Task item: Of the lines in the data below, write out exactly those from the one holding "Click the edit" through the one holding "Image resolution: width=1331", both included.

The input Block Start

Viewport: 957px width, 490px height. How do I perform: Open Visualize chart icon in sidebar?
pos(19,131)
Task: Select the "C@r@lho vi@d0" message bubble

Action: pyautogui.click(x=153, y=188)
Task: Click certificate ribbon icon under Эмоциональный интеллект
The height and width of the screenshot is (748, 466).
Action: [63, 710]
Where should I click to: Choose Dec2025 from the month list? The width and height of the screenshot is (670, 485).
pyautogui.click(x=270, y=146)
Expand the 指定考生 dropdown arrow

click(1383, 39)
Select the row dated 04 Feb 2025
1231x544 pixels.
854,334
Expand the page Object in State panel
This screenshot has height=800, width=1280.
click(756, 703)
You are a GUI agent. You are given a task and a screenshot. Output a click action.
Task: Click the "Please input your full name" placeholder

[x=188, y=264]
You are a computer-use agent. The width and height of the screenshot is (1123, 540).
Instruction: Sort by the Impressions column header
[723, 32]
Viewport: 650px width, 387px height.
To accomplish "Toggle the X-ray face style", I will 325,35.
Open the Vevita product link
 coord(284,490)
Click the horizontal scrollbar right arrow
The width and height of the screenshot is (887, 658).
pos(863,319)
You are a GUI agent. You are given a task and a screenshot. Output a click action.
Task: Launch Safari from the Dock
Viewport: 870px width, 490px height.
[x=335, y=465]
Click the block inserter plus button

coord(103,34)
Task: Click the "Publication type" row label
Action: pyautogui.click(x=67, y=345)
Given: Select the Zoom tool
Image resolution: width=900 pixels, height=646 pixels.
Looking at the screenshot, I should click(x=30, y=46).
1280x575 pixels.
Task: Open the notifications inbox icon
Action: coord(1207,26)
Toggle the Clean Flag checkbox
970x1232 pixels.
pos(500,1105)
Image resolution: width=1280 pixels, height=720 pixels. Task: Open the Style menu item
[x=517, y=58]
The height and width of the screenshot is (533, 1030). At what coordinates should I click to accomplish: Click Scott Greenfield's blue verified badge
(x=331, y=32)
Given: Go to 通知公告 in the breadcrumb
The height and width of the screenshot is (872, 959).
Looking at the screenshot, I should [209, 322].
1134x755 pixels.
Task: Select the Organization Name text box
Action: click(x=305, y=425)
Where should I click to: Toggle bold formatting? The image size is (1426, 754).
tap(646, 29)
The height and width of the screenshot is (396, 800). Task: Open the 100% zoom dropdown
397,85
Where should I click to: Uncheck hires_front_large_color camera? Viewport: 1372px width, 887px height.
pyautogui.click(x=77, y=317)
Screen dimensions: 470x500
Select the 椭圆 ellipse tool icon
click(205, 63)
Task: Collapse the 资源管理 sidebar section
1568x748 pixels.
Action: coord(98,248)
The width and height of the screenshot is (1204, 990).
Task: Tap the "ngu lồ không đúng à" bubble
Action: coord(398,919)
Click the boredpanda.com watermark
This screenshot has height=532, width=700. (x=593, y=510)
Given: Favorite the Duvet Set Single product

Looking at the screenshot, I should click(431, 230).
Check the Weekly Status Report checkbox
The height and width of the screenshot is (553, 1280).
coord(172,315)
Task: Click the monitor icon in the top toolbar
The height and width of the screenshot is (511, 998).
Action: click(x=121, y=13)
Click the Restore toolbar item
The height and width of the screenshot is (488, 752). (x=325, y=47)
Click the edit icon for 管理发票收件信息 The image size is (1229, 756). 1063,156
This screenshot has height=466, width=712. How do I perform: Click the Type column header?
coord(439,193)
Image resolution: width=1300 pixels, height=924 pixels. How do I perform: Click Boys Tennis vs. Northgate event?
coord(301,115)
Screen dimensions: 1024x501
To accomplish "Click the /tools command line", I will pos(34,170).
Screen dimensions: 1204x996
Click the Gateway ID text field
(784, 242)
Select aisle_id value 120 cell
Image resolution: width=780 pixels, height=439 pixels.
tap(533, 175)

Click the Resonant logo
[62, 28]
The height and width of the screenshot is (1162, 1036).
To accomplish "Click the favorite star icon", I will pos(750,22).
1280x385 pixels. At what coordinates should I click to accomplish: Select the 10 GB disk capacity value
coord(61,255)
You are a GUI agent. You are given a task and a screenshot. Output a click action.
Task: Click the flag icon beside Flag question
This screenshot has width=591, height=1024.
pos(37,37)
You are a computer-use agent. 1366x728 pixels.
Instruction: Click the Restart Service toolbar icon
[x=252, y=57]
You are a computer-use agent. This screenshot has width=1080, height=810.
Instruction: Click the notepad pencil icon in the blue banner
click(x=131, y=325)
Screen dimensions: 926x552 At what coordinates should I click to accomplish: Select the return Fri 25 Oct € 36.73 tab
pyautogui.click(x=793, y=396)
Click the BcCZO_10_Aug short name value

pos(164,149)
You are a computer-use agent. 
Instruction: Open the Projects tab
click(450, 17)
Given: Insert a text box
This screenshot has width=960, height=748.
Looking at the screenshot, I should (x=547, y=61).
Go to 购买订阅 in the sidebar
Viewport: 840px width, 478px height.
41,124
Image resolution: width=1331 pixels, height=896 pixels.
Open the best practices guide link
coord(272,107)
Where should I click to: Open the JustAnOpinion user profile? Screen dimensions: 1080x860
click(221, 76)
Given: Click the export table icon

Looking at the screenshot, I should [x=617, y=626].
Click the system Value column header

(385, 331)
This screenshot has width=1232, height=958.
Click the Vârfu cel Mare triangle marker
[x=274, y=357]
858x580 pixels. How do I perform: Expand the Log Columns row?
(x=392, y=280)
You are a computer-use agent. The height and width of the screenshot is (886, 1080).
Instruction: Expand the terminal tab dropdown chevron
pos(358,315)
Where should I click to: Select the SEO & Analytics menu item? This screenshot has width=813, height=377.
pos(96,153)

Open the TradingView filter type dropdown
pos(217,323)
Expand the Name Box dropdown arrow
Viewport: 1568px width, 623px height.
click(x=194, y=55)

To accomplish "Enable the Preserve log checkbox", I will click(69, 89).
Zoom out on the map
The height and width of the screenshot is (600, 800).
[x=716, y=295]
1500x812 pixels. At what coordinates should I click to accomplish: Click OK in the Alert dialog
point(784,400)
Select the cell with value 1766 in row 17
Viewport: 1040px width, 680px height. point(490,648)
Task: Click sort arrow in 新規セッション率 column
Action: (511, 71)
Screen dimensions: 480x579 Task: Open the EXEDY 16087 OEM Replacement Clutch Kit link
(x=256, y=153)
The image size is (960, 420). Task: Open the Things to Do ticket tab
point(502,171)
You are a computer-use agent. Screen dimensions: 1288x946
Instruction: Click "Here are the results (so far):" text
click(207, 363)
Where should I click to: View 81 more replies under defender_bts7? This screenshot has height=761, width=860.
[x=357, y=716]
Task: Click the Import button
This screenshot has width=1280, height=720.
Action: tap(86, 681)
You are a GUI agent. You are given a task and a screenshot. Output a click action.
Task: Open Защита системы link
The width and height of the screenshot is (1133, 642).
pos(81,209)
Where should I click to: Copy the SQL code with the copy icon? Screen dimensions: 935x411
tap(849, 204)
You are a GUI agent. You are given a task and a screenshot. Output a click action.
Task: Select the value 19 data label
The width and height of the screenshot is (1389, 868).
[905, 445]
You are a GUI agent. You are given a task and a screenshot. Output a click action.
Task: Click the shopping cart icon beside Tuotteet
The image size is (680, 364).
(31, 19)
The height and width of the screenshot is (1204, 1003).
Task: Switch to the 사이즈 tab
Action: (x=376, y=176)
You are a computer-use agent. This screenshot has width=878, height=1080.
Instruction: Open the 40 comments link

The input Block End

Task response:
Click the edit icon for 管理发票收件信息 The image size is (1229, 756). 1063,156
This screenshot has height=466, width=712. How do I perform: Click the Type column header?
coord(439,193)
Image resolution: width=1300 pixels, height=924 pixels. How do I perform: Click Boys Tennis vs. Northgate event?
coord(301,115)
Screen dimensions: 1024x501
To accomplish "Click the /tools command line", I will pos(34,170).
Screen dimensions: 1204x996
Click the Gateway ID text field
(784, 242)
Select aisle_id value 120 cell
Image resolution: width=780 pixels, height=439 pixels.
tap(533, 175)

Click the Resonant logo
[62, 28]
The height and width of the screenshot is (1162, 1036).
To accomplish "Click the favorite star icon", I will pos(750,22).
1280x385 pixels. At what coordinates should I click to accomplish: Select the 10 GB disk capacity value
coord(61,255)
You are a GUI agent. You are given a task and a screenshot. Output a click action.
Task: Click the flag icon beside Flag question
This screenshot has width=591, height=1024.
pos(37,37)
You are a computer-use agent. 1366x728 pixels.
Instruction: Click the Restart Service toolbar icon
[x=252, y=57]
You are a computer-use agent. This screenshot has width=1080, height=810.
Instruction: Click the notepad pencil icon in the blue banner
click(x=131, y=325)
Screen dimensions: 926x552 At what coordinates should I click to accomplish: Select the return Fri 25 Oct € 36.73 tab
pyautogui.click(x=793, y=396)
Click the BcCZO_10_Aug short name value

pos(164,149)
You are a computer-use agent. 
Instruction: Open the Projects tab
click(450, 17)
Given: Insert a text box
This screenshot has width=960, height=748.
Looking at the screenshot, I should (x=547, y=61).
Go to 购买订阅 in the sidebar
Viewport: 840px width, 478px height.
41,124
Image resolution: width=1331 pixels, height=896 pixels.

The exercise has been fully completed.